THE EXERCISE
Copy out the lines from the line with "Trigonometry (330, 456)" up to and including the line with "friends (399, 1330)", keeping every character as given.

-- start SUPPLIED DATA --

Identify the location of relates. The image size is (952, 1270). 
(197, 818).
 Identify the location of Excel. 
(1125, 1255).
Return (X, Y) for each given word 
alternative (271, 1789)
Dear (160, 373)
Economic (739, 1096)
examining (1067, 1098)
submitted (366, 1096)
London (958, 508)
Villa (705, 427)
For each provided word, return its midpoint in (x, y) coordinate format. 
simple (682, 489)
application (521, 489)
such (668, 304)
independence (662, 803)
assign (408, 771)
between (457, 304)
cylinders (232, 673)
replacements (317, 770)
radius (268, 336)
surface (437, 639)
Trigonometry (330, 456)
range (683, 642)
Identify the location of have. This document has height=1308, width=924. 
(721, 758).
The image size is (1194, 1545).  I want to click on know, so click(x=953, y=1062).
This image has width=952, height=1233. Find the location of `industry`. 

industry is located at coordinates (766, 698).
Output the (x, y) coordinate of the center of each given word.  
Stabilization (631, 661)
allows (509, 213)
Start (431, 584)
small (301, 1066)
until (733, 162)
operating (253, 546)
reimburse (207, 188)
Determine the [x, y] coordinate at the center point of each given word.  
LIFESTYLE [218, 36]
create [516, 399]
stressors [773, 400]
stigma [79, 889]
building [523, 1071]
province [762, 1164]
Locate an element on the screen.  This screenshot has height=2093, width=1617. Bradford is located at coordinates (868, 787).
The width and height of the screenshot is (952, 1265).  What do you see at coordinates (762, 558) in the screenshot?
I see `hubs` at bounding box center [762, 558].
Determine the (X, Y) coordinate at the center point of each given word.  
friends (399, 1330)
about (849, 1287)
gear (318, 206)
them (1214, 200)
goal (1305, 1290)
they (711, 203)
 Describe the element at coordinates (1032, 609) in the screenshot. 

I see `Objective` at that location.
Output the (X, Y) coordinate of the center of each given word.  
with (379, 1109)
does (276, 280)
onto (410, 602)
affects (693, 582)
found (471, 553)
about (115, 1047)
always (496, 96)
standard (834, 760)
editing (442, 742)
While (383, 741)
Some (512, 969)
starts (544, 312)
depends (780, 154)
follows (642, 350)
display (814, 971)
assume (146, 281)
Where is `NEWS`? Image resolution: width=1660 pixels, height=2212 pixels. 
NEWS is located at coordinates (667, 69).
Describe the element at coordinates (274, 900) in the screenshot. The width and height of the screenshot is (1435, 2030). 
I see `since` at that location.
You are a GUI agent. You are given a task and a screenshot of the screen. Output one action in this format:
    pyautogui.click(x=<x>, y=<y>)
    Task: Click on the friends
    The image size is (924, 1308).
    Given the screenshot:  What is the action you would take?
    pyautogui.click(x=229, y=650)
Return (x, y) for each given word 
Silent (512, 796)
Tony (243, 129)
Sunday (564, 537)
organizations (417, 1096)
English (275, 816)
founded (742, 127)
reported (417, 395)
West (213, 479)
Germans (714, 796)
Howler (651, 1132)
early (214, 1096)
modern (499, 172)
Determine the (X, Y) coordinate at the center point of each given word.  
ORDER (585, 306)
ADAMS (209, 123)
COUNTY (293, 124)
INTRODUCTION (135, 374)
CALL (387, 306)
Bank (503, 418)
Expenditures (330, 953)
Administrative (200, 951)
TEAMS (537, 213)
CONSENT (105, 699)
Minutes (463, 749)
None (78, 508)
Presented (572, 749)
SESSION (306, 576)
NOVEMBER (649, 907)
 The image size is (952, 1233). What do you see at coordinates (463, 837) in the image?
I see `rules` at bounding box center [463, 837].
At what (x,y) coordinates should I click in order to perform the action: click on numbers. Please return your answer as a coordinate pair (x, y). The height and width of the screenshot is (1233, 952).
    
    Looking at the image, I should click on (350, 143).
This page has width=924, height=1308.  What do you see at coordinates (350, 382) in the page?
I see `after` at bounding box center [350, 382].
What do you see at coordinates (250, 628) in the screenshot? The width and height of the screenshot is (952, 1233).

-- end SUPPLIED DATA --

COMPLETED EXERCISE
Trigonometry (330, 456)
range (683, 642)
Identify the location of have. This document has height=1308, width=924. 
(721, 758).
The image size is (1194, 1545).  I want to click on know, so click(x=953, y=1062).
This image has width=952, height=1233. Find the location of `industry`. 

industry is located at coordinates (766, 698).
Output the (x, y) coordinate of the center of each given word.  
Stabilization (631, 661)
allows (509, 213)
Start (431, 584)
small (301, 1066)
until (733, 162)
operating (253, 546)
reimburse (207, 188)
Determine the [x, y] coordinate at the center point of each given word.  
LIFESTYLE [218, 36]
create [516, 399]
stressors [773, 400]
stigma [79, 889]
building [523, 1071]
province [762, 1164]
Locate an element on the screen.  This screenshot has height=2093, width=1617. Bradford is located at coordinates (868, 787).
The width and height of the screenshot is (952, 1265).  What do you see at coordinates (762, 558) in the screenshot?
I see `hubs` at bounding box center [762, 558].
Determine the (X, Y) coordinate at the center point of each given word.  
friends (399, 1330)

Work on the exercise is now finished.